Instructions for the task:
Word for word, set down every line of the entries below from the line with "The width and height of the screenshot is (1088, 535)." to the line with "Given: Click the 'View deployment' text label", including both, and no other line.

Dataset entries:

--------

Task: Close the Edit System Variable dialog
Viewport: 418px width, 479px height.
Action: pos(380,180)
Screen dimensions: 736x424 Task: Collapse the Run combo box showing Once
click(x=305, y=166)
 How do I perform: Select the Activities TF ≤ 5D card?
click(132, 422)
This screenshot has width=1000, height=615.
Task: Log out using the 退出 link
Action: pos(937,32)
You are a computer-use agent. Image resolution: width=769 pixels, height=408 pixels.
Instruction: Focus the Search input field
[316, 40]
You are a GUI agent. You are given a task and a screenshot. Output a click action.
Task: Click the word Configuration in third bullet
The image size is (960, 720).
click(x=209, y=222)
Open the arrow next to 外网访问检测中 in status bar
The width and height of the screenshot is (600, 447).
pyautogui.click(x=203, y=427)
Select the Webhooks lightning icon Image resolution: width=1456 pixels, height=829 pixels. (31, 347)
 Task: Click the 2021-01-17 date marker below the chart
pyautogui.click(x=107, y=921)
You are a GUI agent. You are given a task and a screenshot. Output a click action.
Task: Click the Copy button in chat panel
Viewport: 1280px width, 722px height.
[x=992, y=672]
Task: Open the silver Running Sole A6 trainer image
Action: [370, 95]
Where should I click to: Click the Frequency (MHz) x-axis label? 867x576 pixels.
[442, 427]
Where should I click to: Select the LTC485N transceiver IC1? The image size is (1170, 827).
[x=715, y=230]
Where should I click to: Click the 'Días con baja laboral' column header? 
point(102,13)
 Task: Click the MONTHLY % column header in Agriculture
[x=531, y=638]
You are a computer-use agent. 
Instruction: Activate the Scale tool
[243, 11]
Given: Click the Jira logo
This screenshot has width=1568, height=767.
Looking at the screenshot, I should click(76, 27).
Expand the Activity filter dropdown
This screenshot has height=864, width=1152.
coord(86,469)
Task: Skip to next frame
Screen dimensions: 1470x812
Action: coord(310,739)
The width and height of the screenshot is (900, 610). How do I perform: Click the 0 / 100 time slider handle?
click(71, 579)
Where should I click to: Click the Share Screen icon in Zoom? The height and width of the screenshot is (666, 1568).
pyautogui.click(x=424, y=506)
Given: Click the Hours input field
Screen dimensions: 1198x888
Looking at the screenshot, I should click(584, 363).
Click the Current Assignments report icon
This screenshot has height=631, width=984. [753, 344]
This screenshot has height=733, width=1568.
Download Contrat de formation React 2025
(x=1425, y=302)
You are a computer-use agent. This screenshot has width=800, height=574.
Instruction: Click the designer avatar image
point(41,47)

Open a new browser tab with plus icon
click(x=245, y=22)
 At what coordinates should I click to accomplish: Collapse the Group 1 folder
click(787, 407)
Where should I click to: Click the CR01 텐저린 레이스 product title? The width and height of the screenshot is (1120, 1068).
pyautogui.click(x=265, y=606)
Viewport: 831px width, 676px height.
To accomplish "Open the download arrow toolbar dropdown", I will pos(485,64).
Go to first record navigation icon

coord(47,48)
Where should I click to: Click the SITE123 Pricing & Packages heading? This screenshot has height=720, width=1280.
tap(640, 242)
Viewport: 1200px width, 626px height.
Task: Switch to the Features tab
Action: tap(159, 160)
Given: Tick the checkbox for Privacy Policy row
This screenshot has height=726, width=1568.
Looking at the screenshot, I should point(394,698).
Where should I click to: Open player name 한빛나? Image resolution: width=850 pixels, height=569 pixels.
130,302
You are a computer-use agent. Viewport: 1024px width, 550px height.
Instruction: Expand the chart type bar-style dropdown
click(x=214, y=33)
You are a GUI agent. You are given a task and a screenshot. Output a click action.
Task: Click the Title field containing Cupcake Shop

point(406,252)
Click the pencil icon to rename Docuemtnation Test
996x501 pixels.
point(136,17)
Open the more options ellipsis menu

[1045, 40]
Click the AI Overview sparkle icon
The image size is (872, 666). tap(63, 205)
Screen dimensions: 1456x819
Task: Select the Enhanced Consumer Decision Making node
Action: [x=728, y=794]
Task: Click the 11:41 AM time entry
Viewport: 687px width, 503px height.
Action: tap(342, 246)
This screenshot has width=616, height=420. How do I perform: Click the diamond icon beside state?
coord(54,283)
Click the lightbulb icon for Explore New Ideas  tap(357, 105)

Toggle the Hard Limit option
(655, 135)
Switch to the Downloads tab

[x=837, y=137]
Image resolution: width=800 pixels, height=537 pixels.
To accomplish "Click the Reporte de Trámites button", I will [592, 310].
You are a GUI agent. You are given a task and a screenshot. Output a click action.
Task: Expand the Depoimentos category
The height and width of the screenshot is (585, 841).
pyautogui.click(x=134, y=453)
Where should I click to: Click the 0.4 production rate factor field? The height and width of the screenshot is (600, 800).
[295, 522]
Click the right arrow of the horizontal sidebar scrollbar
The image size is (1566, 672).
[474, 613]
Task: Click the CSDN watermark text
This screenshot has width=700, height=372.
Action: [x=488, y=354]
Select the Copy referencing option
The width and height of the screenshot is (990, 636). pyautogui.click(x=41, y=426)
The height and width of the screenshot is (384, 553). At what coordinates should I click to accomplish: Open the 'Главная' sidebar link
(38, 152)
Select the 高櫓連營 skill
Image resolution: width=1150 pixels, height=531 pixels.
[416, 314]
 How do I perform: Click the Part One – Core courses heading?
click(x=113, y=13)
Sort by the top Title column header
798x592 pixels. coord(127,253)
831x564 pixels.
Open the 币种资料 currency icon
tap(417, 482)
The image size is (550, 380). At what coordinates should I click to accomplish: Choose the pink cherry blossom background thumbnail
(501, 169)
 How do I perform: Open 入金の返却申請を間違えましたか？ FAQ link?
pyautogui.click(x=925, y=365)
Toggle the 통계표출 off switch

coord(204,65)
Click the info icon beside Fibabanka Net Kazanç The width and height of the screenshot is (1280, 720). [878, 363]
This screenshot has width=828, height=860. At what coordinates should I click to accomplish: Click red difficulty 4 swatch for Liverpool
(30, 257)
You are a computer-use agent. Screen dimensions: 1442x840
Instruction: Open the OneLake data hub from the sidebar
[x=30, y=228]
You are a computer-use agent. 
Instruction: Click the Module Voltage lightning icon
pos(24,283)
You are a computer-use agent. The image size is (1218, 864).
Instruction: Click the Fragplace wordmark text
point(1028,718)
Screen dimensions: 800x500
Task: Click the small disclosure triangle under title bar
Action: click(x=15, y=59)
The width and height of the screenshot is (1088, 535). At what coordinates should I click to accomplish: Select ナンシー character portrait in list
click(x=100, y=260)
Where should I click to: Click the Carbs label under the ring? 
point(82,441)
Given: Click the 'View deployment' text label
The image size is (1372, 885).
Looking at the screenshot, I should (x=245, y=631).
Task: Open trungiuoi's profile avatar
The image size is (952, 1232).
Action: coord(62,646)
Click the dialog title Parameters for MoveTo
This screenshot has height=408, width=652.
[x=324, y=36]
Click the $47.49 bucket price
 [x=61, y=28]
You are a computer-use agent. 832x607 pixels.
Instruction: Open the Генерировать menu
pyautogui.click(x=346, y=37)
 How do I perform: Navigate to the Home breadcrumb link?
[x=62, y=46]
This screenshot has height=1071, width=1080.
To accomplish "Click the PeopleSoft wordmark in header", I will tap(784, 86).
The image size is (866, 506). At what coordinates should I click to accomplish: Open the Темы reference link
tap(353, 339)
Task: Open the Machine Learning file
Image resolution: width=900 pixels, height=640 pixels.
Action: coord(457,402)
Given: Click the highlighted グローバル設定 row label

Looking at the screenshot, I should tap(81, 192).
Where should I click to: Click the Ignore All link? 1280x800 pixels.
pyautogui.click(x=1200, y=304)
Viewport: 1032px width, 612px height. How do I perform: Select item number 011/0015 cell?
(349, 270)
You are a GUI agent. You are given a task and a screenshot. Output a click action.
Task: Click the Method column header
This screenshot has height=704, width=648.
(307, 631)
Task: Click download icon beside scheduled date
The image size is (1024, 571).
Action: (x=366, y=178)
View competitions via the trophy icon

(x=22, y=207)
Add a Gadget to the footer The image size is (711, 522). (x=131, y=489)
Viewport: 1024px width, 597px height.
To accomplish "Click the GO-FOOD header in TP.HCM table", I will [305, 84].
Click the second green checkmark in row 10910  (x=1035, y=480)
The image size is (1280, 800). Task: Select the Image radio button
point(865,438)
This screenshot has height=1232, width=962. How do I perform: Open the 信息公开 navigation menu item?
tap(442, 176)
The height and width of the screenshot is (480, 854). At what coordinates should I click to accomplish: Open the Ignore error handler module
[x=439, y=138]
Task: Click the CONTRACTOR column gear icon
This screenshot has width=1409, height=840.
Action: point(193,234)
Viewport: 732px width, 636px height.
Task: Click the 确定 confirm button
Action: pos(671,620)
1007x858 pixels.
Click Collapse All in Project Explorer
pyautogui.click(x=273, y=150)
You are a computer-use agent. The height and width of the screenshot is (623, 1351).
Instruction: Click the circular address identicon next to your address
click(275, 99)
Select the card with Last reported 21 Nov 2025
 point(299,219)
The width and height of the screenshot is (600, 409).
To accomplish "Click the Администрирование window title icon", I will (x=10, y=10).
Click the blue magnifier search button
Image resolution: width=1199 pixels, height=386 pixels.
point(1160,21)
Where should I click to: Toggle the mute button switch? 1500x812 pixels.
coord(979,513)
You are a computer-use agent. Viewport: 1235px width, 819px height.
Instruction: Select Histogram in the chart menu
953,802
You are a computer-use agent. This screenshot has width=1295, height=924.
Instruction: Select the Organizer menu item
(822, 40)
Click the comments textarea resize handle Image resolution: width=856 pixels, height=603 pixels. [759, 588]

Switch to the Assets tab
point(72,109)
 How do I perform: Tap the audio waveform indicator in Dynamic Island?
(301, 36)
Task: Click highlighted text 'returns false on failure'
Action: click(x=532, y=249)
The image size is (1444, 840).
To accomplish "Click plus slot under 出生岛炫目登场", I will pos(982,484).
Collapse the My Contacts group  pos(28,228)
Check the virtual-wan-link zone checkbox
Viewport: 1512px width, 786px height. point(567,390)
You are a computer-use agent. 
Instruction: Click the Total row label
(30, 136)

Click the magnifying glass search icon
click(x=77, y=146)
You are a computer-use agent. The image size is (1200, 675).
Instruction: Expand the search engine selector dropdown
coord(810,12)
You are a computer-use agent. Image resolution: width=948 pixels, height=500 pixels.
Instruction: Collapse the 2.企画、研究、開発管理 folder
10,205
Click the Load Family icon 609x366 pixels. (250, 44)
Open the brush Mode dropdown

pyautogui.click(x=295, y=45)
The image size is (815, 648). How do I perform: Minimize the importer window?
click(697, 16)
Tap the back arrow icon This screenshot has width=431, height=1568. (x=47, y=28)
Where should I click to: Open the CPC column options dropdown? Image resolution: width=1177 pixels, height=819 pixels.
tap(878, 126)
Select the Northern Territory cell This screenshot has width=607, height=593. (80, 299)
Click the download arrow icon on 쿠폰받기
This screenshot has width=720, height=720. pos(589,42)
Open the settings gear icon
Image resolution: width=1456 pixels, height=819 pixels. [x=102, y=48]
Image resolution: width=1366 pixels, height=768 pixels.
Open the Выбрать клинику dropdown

--------

Written reply:
The width and height of the screenshot is (1088, 535). At what coordinates should I click to accomplish: Select ナンシー character portrait in list
click(x=100, y=260)
Where should I click to: Click the Carbs label under the ring? 
point(82,441)
Given: Click the 'View deployment' text label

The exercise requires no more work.